Newly released official figures show that plans to encourage more migrants to settle in regional areas of New Zealand are failing.
Since November last year, migrants have been able to get more points towards residency by choosing to settle outside of Auckland. They are eligible for the points if they stay outside Auckland for at least a year.
However, figures released to Radio New Zealand (RNZ) reveal that the majority of migrants are still flocking to Auckland rather than regional areas.
The figures show that since the rule changes came in, just over 51 per cent of skilled migrants chose to base themselves in regional areas of the country. In the corresponding period the year before, prior to the new rules coming in, just under 50 per cent had chosen to do so.
Immigration adviser, David Cooper, told RNZ that the majority of immigrants settle in Auckland through necessity rather than choice.
“The preference isn’t based on the city, the preference is based on where the jobs are,” he said. “So the jobs are in Auckland, so that’s why the migrants tend to go to Auckland; or, as they have been doing, going to Christchurch during the rebuild.

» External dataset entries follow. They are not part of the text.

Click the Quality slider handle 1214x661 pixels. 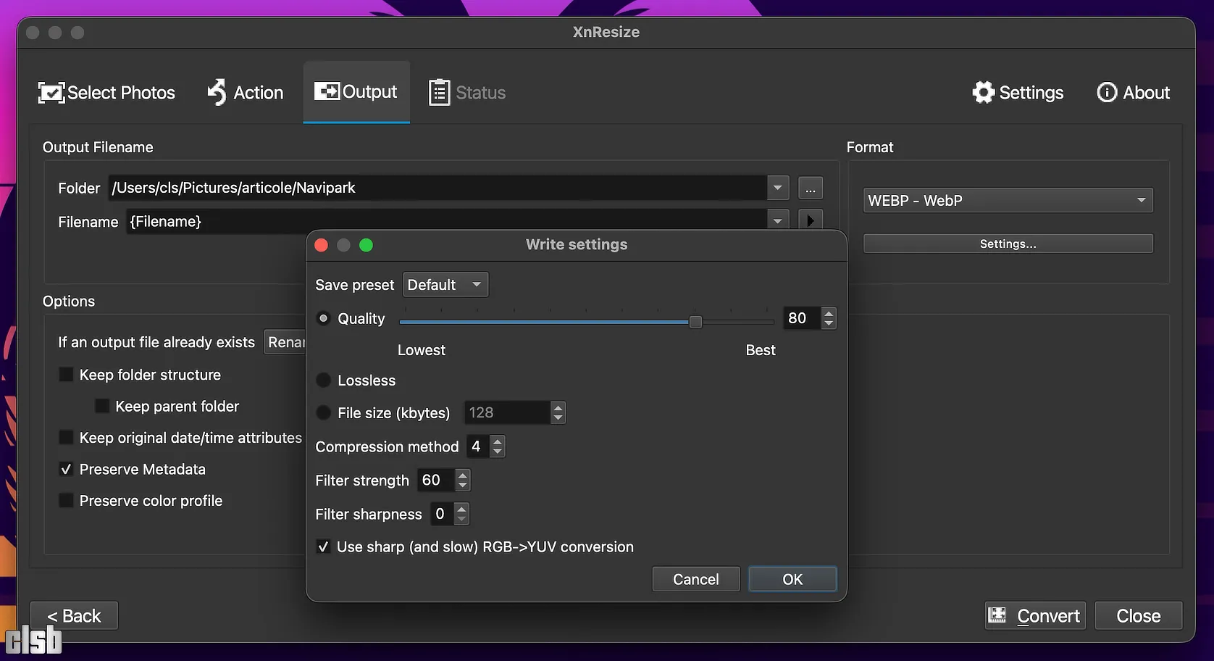(695, 322)
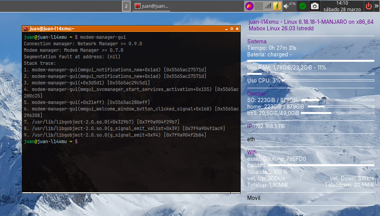Take a screenshot with the camera icon
This screenshot has height=216, width=380.
pyautogui.click(x=315, y=6)
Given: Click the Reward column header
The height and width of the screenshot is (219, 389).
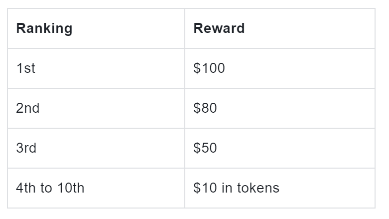Looking at the screenshot, I should (219, 28).
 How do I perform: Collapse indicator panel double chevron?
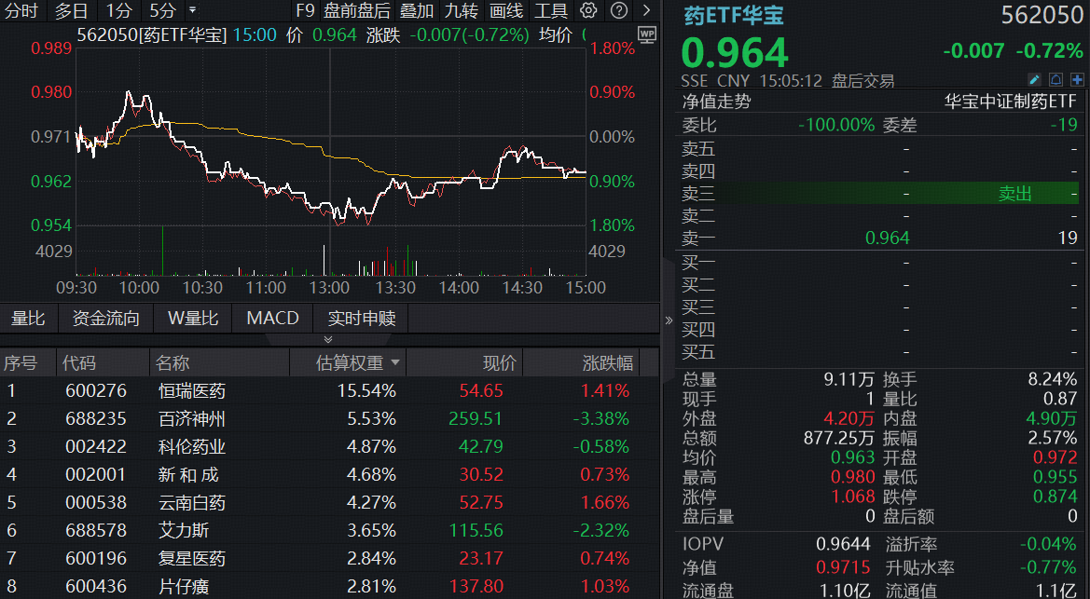[x=328, y=339]
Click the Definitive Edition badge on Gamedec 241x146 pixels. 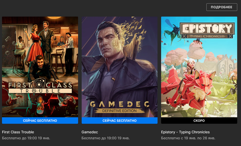119,110
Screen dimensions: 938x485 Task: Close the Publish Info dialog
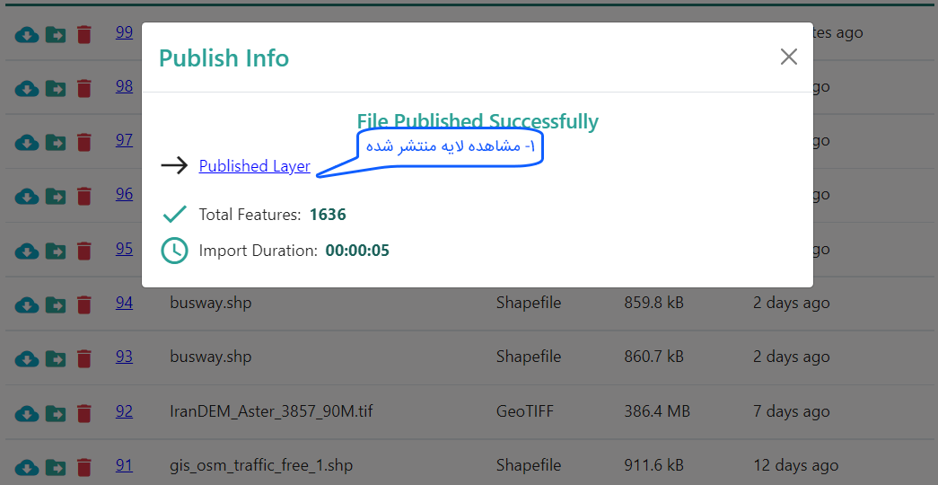pos(788,57)
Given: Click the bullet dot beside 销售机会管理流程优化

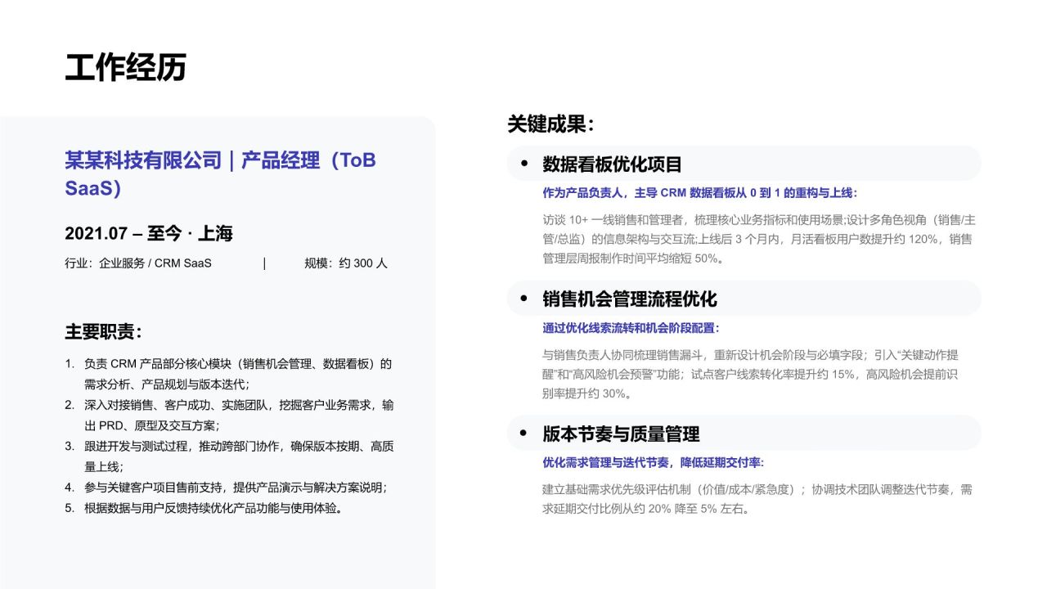Looking at the screenshot, I should 524,299.
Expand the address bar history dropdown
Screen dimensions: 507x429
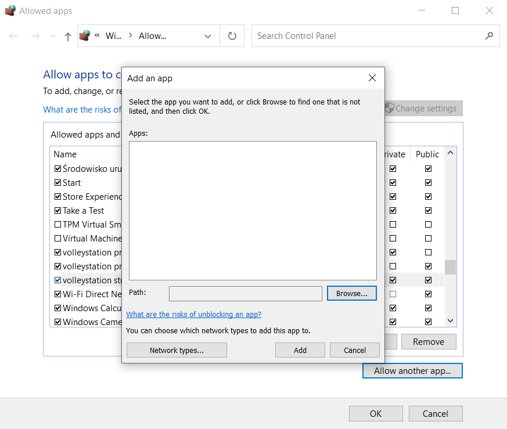pos(208,36)
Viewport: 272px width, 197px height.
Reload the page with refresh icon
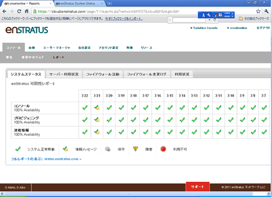19,11
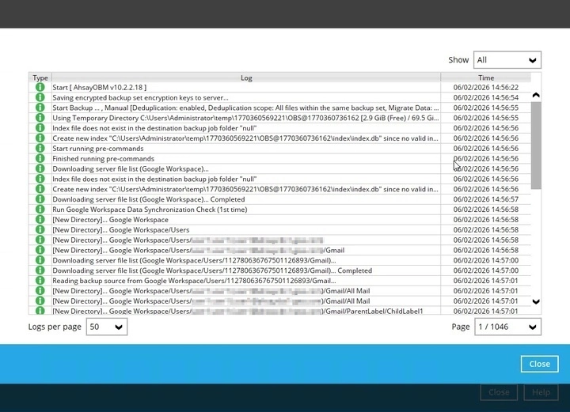Click the Type column header
Screen dimensions: 570x412
(x=40, y=77)
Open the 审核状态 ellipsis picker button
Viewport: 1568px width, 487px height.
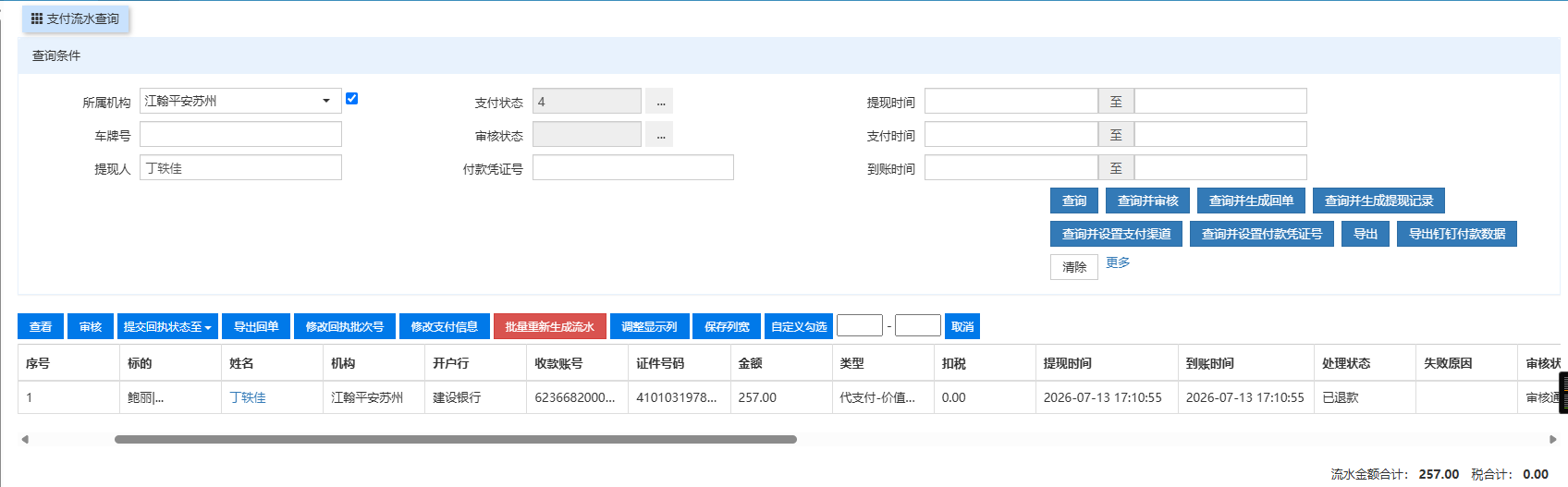tap(659, 134)
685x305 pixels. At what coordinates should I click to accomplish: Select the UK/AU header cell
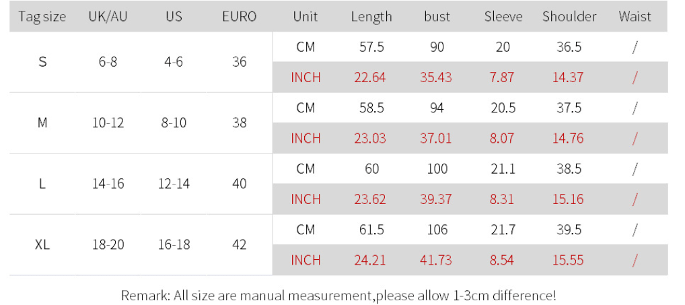click(x=108, y=17)
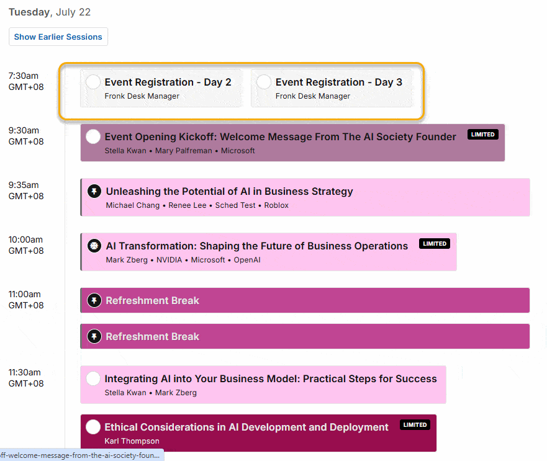Click LIMITED badge on AI Transformation session

435,244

Or going to other major centres.”
Professor Paul Spoonley argues that the regions themselves need to do more to push themselves to potential residents.
“I think we need to do more to incentivise migrants to go to regions other than Auckland,” he explained. “And I think the regions themselves need to work harder at recruiting and settling immigrants.
“We don’t want to send immigrants to regions where there aren’t jobs or where there isn’t a welcome or there isn’t the facility to settle them in those regions,” he added.
In a statement, Immigration New Zealand said feedback on its new policy had been positive but it would continue to review its effectiveness to ensure the regions got the help they needed.